= WHAT TO DO =
Search the material below for the string "Expand" and extract each line that has it.

= RAW DATA =
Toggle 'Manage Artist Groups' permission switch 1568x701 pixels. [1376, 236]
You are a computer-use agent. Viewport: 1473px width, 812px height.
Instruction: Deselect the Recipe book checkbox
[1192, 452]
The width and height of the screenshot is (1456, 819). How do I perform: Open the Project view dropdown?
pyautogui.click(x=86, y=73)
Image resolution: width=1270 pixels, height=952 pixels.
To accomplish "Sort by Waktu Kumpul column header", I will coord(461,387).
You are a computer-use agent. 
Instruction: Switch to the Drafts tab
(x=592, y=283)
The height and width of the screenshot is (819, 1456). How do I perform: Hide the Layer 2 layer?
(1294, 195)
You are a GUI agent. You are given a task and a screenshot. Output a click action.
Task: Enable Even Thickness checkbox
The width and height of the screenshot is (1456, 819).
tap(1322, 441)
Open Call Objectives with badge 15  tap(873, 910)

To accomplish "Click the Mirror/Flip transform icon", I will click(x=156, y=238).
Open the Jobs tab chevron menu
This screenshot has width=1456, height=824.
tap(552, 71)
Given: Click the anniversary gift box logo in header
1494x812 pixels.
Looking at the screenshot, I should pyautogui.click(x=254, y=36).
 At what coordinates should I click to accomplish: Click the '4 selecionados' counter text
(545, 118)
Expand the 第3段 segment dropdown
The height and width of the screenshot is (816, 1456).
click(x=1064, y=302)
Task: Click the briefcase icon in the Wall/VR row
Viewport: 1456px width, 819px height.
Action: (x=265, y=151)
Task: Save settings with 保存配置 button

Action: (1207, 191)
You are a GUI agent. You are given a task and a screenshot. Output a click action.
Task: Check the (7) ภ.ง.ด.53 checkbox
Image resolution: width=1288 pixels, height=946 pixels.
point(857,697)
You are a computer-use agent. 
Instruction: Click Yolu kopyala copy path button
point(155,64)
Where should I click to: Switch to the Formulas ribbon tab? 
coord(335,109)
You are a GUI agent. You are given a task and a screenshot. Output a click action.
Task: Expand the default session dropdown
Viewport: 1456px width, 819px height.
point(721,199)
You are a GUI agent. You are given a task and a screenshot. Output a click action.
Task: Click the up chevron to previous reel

= ANSWER SECTION =
Expand the 第3段 segment dropdown
Task: Expand the default session dropdown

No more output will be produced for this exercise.